─── Given records

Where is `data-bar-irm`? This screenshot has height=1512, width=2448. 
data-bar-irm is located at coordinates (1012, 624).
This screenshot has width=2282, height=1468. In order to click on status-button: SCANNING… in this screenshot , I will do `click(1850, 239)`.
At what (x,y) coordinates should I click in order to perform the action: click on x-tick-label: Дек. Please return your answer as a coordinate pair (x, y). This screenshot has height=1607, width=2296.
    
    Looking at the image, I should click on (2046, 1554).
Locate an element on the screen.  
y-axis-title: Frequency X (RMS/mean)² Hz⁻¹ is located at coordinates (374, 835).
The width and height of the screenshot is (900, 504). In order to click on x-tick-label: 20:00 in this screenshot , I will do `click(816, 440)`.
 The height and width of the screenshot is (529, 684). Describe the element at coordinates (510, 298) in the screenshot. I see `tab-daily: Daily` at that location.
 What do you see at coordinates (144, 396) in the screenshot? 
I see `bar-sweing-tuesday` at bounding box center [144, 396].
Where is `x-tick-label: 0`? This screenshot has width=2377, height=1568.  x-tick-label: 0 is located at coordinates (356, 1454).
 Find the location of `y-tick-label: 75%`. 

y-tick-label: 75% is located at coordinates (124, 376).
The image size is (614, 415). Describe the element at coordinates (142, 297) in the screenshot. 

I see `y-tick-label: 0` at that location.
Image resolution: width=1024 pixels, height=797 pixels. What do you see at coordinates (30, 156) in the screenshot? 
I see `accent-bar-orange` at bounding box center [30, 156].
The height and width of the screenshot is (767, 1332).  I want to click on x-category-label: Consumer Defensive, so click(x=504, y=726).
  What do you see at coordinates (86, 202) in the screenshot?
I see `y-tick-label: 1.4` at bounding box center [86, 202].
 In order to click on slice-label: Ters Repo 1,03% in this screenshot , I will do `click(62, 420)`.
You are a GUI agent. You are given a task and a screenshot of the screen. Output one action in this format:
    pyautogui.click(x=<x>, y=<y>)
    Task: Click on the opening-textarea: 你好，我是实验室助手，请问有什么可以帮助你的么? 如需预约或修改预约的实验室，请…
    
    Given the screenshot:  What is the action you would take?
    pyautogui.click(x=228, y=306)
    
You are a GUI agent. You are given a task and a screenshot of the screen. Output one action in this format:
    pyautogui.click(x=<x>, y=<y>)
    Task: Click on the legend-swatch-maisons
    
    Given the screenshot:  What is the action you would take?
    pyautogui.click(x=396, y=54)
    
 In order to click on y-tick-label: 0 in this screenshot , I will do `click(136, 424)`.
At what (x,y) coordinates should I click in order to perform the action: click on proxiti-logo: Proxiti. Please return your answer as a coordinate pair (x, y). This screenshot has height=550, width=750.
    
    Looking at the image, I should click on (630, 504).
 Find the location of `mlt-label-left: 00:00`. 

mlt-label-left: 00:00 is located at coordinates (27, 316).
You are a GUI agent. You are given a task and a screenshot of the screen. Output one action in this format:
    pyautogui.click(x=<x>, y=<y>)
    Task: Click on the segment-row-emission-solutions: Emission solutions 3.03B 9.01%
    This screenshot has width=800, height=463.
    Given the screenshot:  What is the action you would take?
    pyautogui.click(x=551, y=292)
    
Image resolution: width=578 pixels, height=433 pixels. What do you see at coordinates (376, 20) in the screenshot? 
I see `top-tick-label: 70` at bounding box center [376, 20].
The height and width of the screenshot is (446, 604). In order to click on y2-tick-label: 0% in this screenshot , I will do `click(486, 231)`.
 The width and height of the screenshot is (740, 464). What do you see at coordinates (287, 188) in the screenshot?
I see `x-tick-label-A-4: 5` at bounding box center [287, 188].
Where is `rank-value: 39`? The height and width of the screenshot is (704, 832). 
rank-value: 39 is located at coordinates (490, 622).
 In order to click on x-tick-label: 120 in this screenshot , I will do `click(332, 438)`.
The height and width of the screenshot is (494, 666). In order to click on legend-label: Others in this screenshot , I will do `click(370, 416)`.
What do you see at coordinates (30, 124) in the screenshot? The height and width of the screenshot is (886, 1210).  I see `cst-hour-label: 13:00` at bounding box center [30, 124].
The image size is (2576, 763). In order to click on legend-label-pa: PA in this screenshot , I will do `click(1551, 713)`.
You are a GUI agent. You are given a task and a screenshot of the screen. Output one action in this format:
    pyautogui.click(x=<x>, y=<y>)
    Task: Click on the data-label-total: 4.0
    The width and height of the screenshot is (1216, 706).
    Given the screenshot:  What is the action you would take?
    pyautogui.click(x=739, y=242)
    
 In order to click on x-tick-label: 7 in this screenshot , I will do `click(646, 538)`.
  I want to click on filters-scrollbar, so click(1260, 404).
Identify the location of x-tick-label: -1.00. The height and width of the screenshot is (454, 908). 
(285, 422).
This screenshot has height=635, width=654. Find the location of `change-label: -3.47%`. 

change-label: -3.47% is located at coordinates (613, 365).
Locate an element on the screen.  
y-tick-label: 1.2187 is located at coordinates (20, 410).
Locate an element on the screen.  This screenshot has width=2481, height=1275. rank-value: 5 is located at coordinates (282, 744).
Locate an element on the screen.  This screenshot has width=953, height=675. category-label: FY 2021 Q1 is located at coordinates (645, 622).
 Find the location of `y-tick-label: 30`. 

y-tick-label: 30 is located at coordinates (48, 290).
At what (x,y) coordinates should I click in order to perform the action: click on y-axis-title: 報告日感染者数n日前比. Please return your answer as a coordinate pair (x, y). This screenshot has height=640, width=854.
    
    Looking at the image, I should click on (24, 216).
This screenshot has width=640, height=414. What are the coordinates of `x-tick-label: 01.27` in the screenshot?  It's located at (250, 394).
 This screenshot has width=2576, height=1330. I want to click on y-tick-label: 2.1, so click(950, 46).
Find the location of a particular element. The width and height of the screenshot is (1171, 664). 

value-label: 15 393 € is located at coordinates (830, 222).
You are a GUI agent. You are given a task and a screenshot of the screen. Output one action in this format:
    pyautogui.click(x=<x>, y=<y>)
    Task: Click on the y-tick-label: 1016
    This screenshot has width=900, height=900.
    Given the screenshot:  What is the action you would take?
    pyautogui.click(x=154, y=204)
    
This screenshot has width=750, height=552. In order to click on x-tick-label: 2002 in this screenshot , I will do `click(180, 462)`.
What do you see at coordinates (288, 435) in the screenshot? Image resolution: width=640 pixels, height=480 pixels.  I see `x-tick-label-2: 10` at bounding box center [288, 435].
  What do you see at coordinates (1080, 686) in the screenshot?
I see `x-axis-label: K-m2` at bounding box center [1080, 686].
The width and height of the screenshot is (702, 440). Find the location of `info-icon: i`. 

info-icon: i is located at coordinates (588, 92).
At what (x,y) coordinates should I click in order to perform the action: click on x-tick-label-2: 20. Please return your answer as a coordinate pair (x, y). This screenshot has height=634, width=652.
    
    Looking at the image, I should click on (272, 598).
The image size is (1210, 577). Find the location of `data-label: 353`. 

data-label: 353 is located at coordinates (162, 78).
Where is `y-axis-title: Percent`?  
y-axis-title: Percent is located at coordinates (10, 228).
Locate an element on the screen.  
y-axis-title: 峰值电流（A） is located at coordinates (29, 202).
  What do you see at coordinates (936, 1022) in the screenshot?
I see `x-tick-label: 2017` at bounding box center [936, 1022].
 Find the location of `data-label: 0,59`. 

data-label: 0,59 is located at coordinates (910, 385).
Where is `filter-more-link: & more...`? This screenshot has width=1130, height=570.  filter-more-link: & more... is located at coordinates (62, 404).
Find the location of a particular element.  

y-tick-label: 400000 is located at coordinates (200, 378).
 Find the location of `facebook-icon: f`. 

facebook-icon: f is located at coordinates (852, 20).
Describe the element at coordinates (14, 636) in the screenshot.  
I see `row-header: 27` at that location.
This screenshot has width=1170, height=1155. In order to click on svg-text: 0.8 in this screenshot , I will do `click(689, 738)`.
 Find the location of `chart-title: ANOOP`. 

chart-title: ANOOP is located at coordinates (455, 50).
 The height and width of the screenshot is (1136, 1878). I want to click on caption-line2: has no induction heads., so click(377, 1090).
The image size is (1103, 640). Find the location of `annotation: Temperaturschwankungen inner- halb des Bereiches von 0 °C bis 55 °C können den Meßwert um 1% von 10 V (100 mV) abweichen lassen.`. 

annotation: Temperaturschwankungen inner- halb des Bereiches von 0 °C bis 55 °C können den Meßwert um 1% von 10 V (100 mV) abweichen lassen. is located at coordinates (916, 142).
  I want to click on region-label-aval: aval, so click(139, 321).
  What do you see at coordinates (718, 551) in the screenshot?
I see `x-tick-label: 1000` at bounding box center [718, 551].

──────

▶ [Description of the task]
Reproduce the items verbatim, starting at the line that contains "Image resolution: width=578" and ending after the line that contains "In order to click on x-tick-label: 120".

▶ [Problem solution]
Image resolution: width=578 pixels, height=433 pixels. What do you see at coordinates (376, 20) in the screenshot? 
I see `top-tick-label: 70` at bounding box center [376, 20].
The height and width of the screenshot is (446, 604). In order to click on y2-tick-label: 0% in this screenshot , I will do `click(486, 231)`.
 The width and height of the screenshot is (740, 464). What do you see at coordinates (287, 188) in the screenshot?
I see `x-tick-label-A-4: 5` at bounding box center [287, 188].
Where is `rank-value: 39`? The height and width of the screenshot is (704, 832). 
rank-value: 39 is located at coordinates (490, 622).
 In order to click on x-tick-label: 120 in this screenshot , I will do `click(332, 438)`.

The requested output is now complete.